Saved data entries:
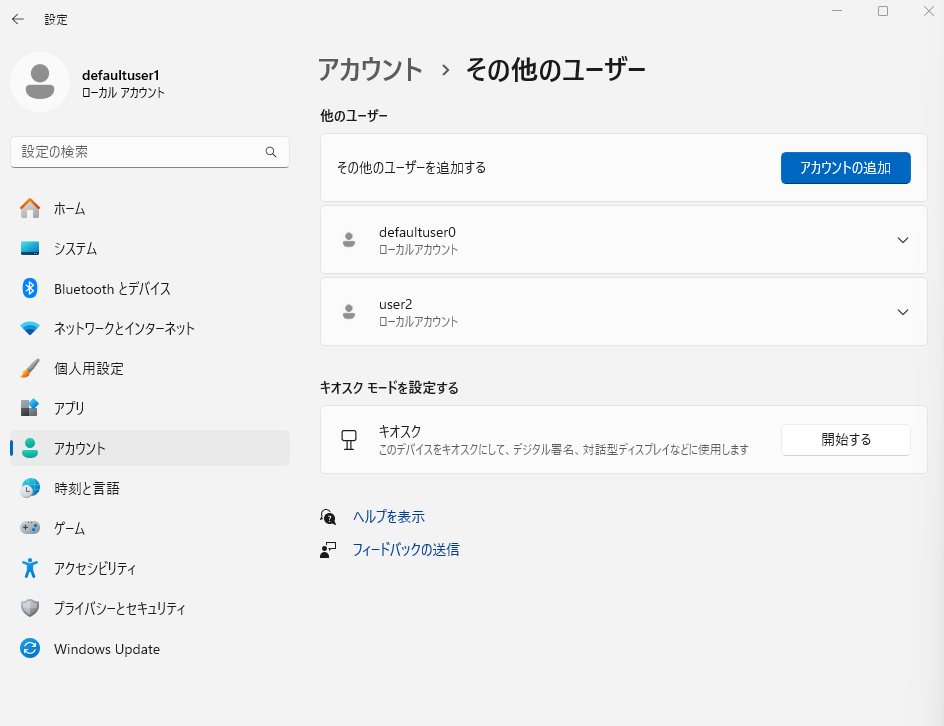Expand the defaultuser0 account row
This screenshot has width=944, height=726.
902,240
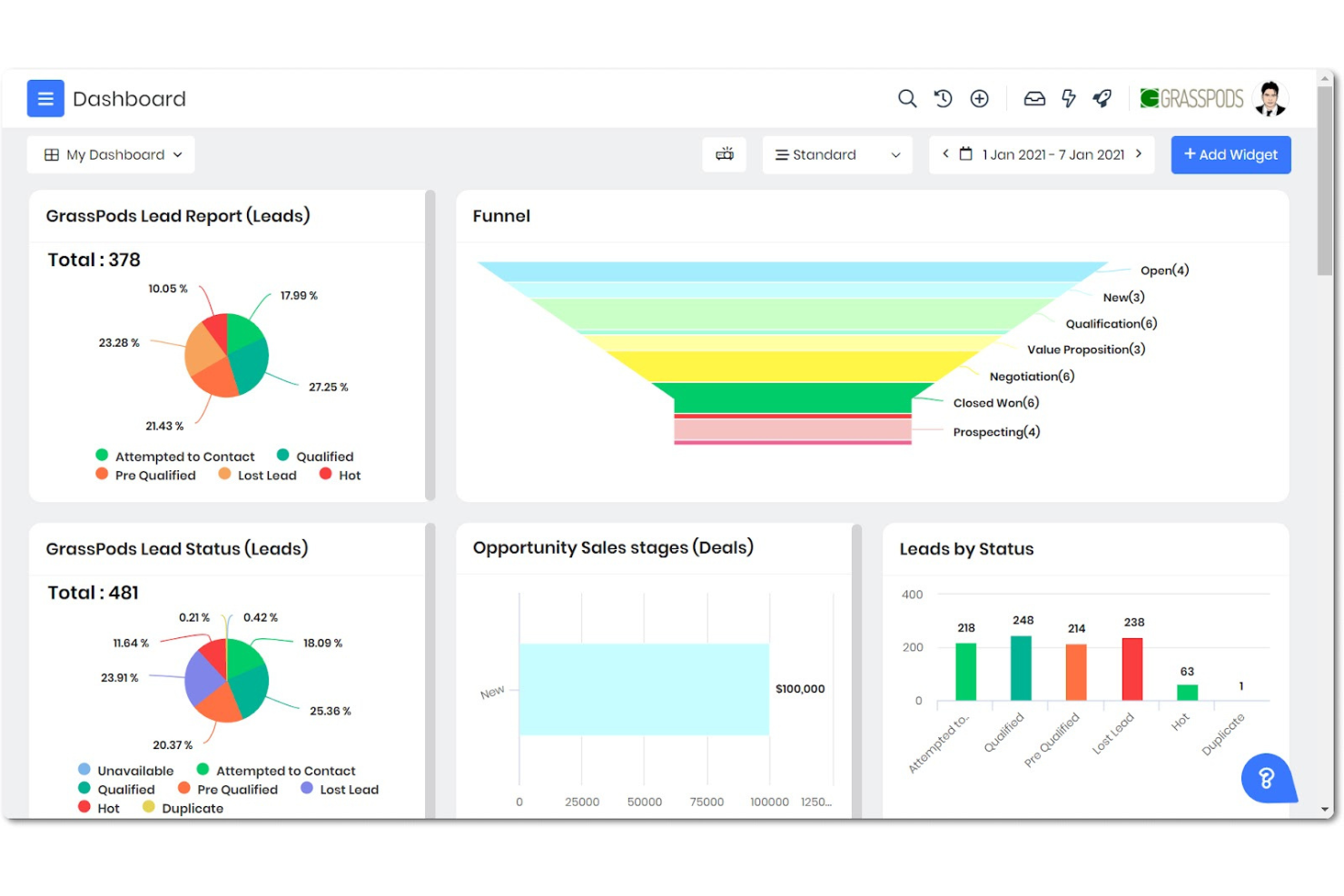Open the user profile avatar menu
Screen dimensions: 1344x896
click(x=1270, y=98)
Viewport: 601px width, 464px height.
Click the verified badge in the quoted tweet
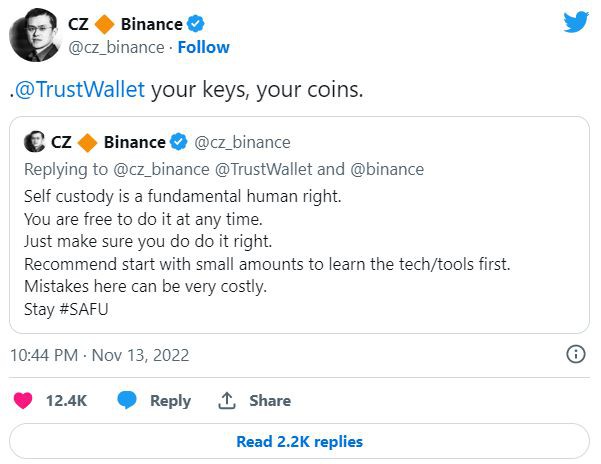[x=181, y=142]
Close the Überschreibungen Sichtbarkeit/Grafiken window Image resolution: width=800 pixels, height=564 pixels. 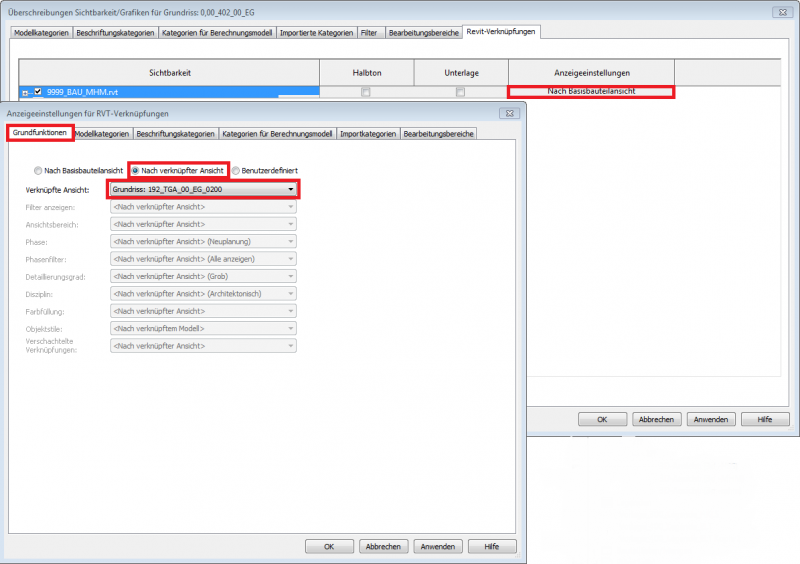(x=776, y=11)
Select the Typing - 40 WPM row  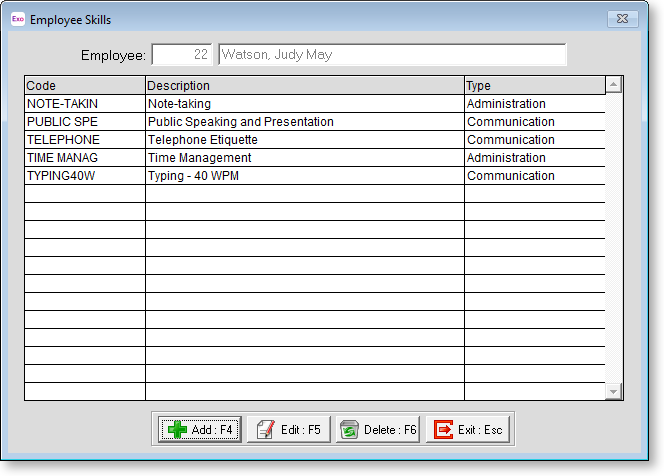point(304,176)
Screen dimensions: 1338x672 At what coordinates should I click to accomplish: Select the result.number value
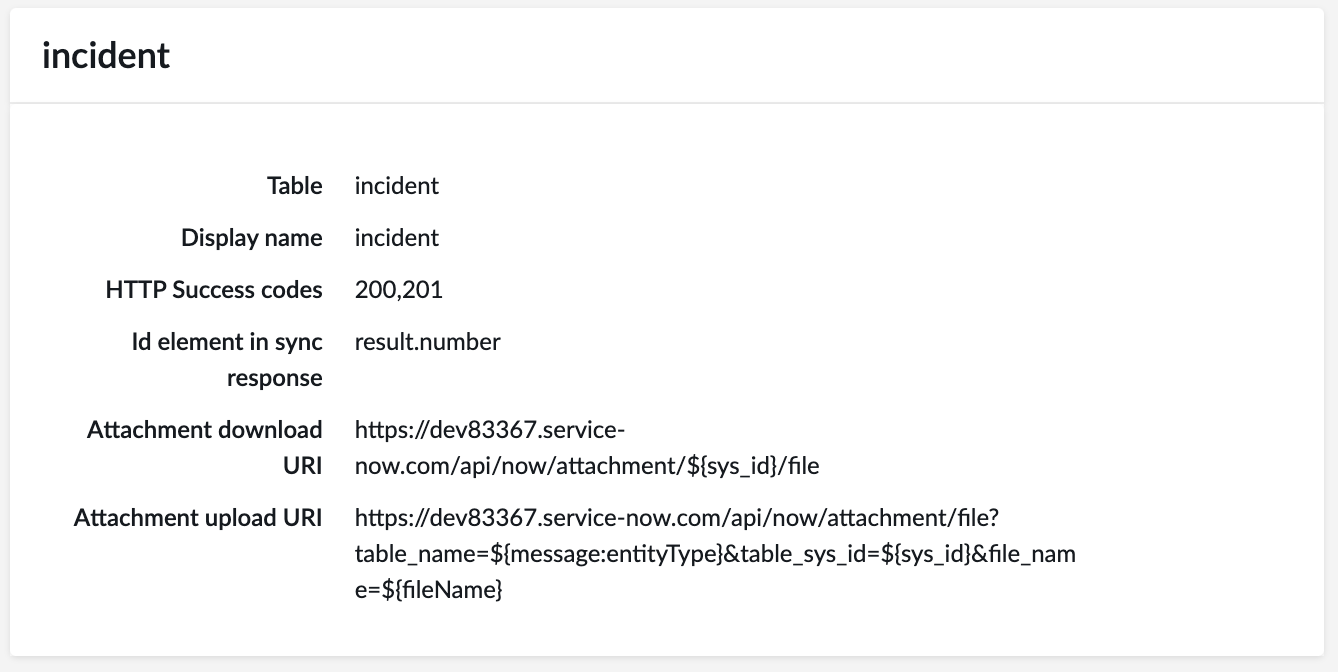tap(427, 342)
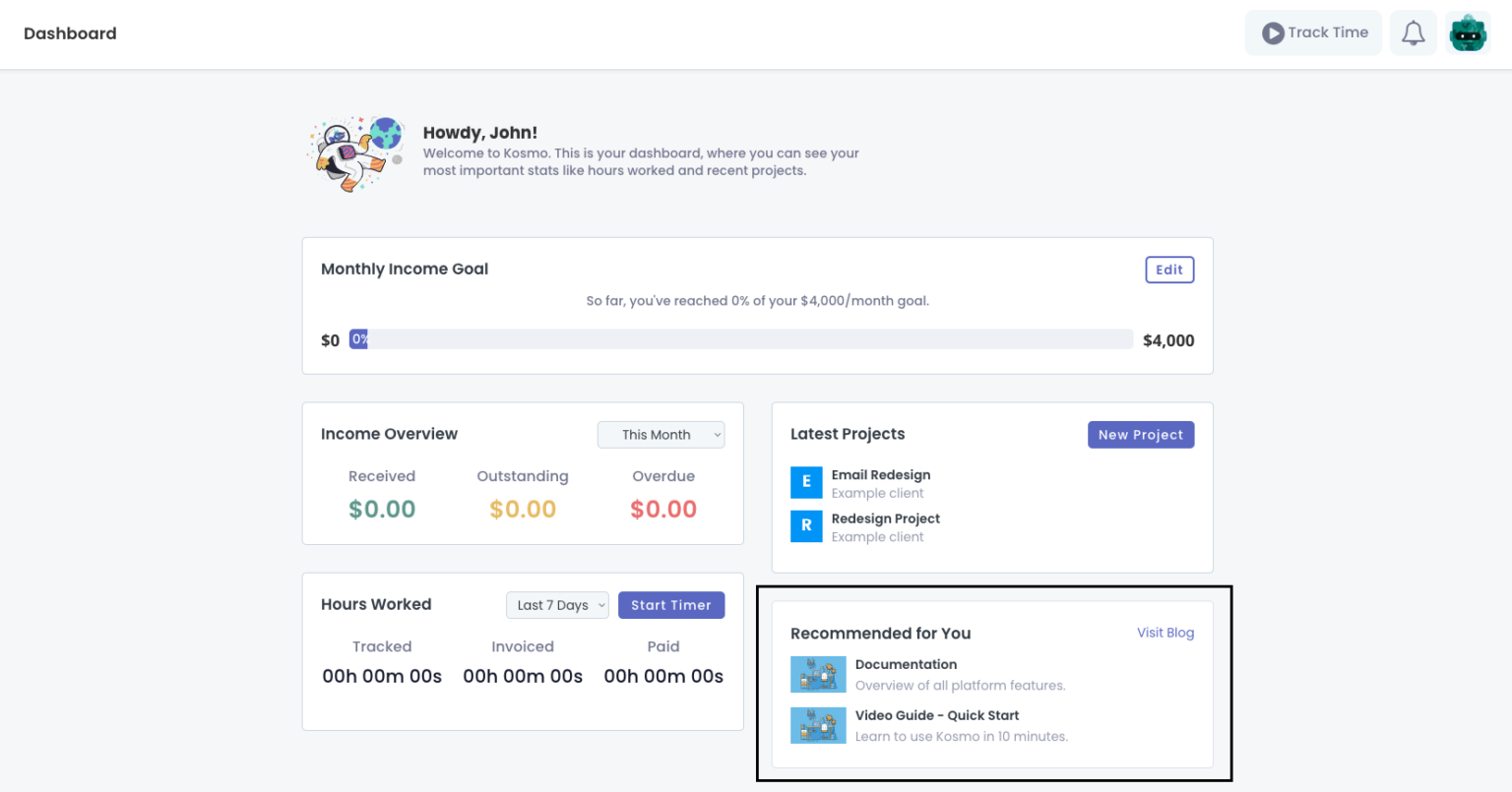The image size is (1512, 792).
Task: Open the Video Guide thumbnail image
Action: [818, 725]
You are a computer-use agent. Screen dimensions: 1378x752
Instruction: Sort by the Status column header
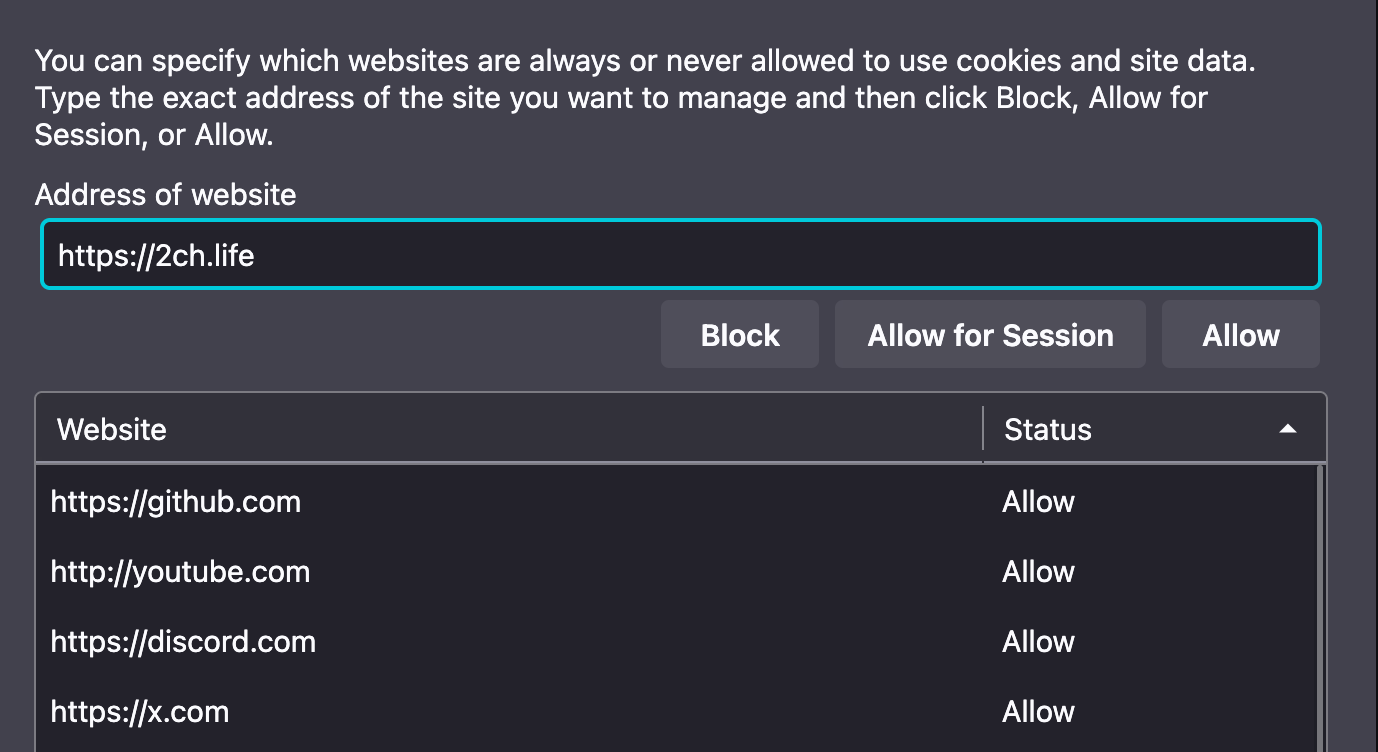(1048, 430)
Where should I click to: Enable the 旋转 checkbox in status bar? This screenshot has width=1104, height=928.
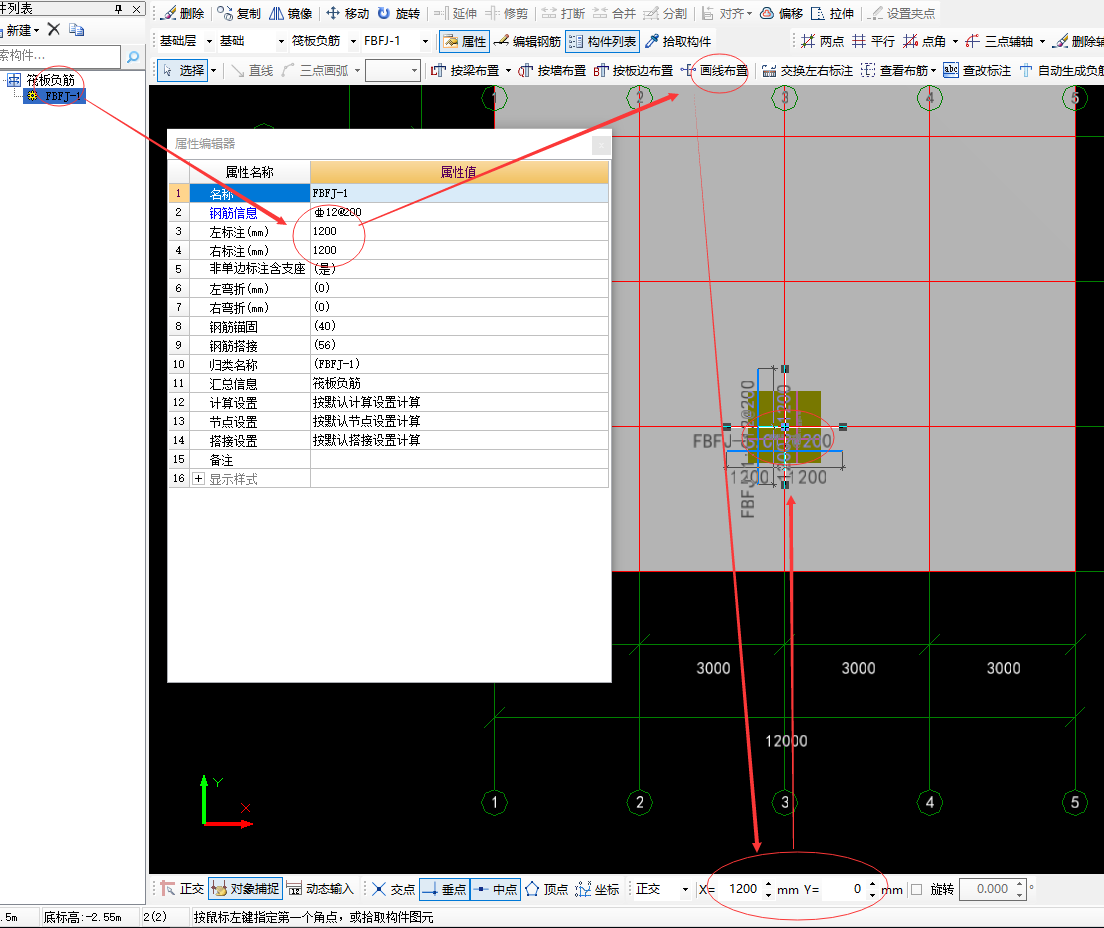point(917,889)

Task brief ▸ The lines to be quoted run from the line containing "Instruction: Sort by the Status column header" through the end of the entries above, both included; quote them exactly and leave out any pictures.

Result of the exercise ▸
Instruction: Sort by the Status column header
(1048, 430)
Where should I click to: Enable the 旋转 checkbox in status bar? This screenshot has width=1104, height=928.
point(917,889)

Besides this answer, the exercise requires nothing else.